Dona Marina, com sua bíblia à mão, como que jurava que tudo mudaria, que haveria um congresso nacional de verdade, sem compra de delegados, sem mutreta, sem troca de favores e pagamento de passagens, como ocorrera em 2007 quando o atual ministro da Cultura, Juca Ferreira, perdera a eleição para - advinhe! - a turma do Pena, desta feita com anuência dos deputados em quem confiávamos, como o próprio Gabeira e o Zequinha Sarney.
Ora, naquele tempo, como gosta de dizer a bíblia da candidata - que vai contra os princípios progressistas que sempre orientaram o PV, como descriminalização do aborto e do uso de maconha, liberdade para casais gays, ética, democracia e honestidade - tudo isso foi levado às reuniões no gabiente da senadora. De tudo ela ficou sabendo e sempre garantia que não haveria candidatura barrada em lugar nenhum e que ocorreria o tal congresso honesto para defenestrar a turma do Pena/Brandão.
Como todo mundo sabe, houve sim impedimento de filiação de candidatos (só dos que tenho conhecimento aqui ao lado foram mais de 200 em Goiás, que acabaram indo para o PSoL) por medo dos penistas de perderem o controle da máquina verde. E outros, da dissidência ética que adotou Juca como líder, que defendiam a aliança com o projeto de esquerda de Lula e Dilma, foram impedidos de se candidatar.
Marina sabia de tudo, Luciano Zica também. Não conseguiram ou não se esforçaram para recriar o PV, como ela mesmo havia prometido de público. Preferiu sair na tv ao lado de Pena e Brandão, entre outros que agora não passam de um por cento nas pesquisas para governador.
Juntando isso tudo com o fato de Marina ter sido uma ministra de Meio Ambiente no mínimo sofrível, quem nem se compara com a gestão de Zequiha Sarney no governo FHC, aplaudido pelas ongs, temos aí este resultado que todos estão vendo: sua candidatura visava mesmo era eleger em primeiro lugar o Pena, em segundo lugar o maior número de deputados federais, não importando se são ou não compromissados com o meio ambiente, e em terceiro lugar ajudar o Serra a tentar levar a eleição para o segundo turno, em troca do apoio à candidatura de Gabeira no Rio.

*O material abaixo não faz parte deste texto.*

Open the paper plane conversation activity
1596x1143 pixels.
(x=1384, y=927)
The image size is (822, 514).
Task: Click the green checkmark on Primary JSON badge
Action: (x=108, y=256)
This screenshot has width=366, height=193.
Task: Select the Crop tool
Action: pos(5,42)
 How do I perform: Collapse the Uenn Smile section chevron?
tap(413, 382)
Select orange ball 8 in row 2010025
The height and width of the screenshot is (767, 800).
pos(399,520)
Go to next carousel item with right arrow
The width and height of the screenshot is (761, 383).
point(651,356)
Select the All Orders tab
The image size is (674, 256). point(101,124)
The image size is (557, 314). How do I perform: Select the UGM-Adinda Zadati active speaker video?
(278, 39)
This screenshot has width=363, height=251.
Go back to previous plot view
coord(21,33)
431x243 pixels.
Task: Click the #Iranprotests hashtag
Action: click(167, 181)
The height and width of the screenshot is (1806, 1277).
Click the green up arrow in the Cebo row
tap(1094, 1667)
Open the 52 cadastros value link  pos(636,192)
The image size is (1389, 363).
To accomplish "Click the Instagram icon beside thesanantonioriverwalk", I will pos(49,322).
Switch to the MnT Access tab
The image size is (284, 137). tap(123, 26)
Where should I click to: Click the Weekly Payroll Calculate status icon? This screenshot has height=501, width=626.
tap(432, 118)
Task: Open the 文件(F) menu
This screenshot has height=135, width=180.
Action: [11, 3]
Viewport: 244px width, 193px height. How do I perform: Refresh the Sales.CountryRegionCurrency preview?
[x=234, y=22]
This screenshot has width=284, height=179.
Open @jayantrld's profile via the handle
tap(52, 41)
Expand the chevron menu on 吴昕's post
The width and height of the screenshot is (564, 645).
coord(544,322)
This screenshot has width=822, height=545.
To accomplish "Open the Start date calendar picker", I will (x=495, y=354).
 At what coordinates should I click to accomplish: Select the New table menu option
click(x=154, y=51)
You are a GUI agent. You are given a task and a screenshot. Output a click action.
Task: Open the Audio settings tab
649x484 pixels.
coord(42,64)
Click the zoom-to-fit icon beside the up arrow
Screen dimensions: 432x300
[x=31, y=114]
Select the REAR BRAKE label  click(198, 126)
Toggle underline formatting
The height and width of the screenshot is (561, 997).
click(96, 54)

Como diz um antigo companheiro de cadeia, que como Dilma também foi da VAR Palmares, o PV não consegue deixar de ser um partido de direita. E um partido assim não poderia jamais ter quadros para formar o núcleo de governo se eventualmente ganhasse eleições.
Mas isto a educação que as freiras deram a Marina no Acre não chegou a ensinar.